Mayor Jyoti Gondek attended this debate after apologizing for not showing up to a mayoral hopefuls’ forum earlier in the month. Other candidates included Jeromy Farkas, Sonya Sharp, Jeff Davison, Brian Thiessen and Jaeger Gustafson.

It started off cordially despite blanket rezoning being the topic, with Sharp and Davison reiterating their pledges to repeal it. But, it started to take a turn as candidates clashed on whether or not being part of a municipal party would hamper proper representation of Calgarians on council.

“If you belong to a party, especially if you are aligned with one government or the other, you are going to do their bidding,” Gondek said.

Thiessen, who heads The Calgary Party, fired back.

“I find it interesting that the two people on stage that have had the most difficulty working with others — the mayor talking about how she is only one vote on council, Coun. Farkas who was notoriously the most disruptive member of the previous council and never could get engaged in team play — are taking shots,” he said.

From there, candidates argued about public safety in Calgary, with former police commission chair Thiessen and former councillor Farkas clashing on the closure of Calgary’s last police station in the city’s downtown area.
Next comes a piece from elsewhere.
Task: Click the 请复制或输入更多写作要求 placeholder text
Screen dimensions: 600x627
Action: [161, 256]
“Measures like re-opening the downtown police station that was closed by the former police commission chair,” Farkas said.

Thiessen wasn’t pleased with that sentiment.
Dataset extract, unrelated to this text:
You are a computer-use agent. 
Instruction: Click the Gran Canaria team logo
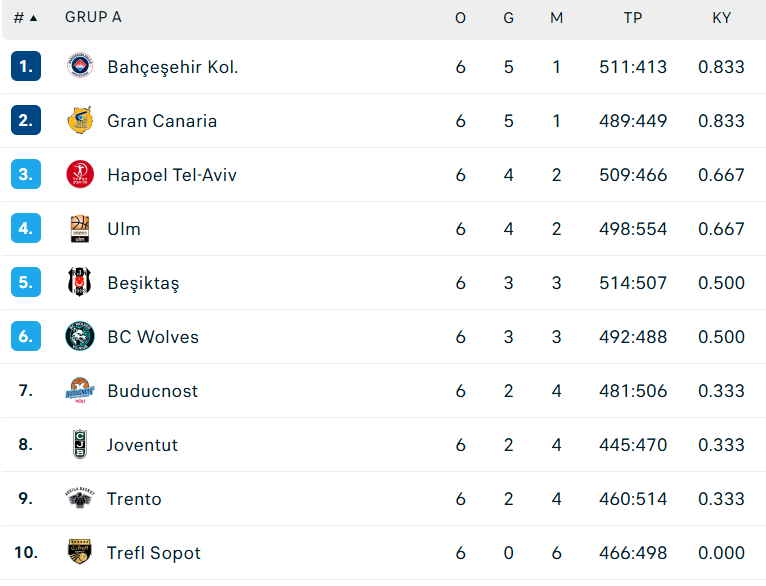[80, 120]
“Mr. Farkas mislead the audience last time and he has just done it again,” he said. “As he knows because he was on the commission, Calgary Police Service proposes their operational rollout and it was the Calgary Police Service that proposed closing the Beltline location.”

But, it was the Green Line and its alignment that saw candidates sharpen their attacks against each other.

“I will be advocating for those residents to be brought to the table so that those residents have transparency in terms of what Mayor Gondek has agreed to with the UCP,” Farkas said.

“Mr. Farkas while you were out at UCP fundraisers our last term I was fighting for the Green Line,” Gondek fired back.

Thiessen then took the opportunity to put in his two cents.

“I’m so happy that Mr. Farkas has discovered transit because when he was a city councillor he voted against the Green Line… He voted against MAX rapid bus routes in his ward and his constituents are paying for that decision it till this day,” the candidate said.

For some watching the debate, the jury is still out on who they are going to vote for.

“It’s kind of hard to differentiate the candidates, I find that a lot of them want to be everything to everybody,” said Calgarian Philip Sharman.

Another attendee had the same sentiment.

“I’m still undecided as of right now, but this debate definitely gave me something to think about,” said Michael Malolos.

For others like Eve Aboka, she was hoping candidates would have spent more time during the forum on employment, as Canada and Alberta see a strained job market.

“We have great talent in the city that is supposed to be helping this city grow economically, but we are not creating those avenues to employment or even to entrepreneurship to help the talent,” said Aboka, who is the founder and executive director of Immigrant Champions of Canada.

Election day is on Oct. 20, a date a former mayoral candidate says can’t come fast enough.

“This has been dead quiet,” said Wayne Stewart. “So, these debates are really important because they are the first chance, we see these people perform.”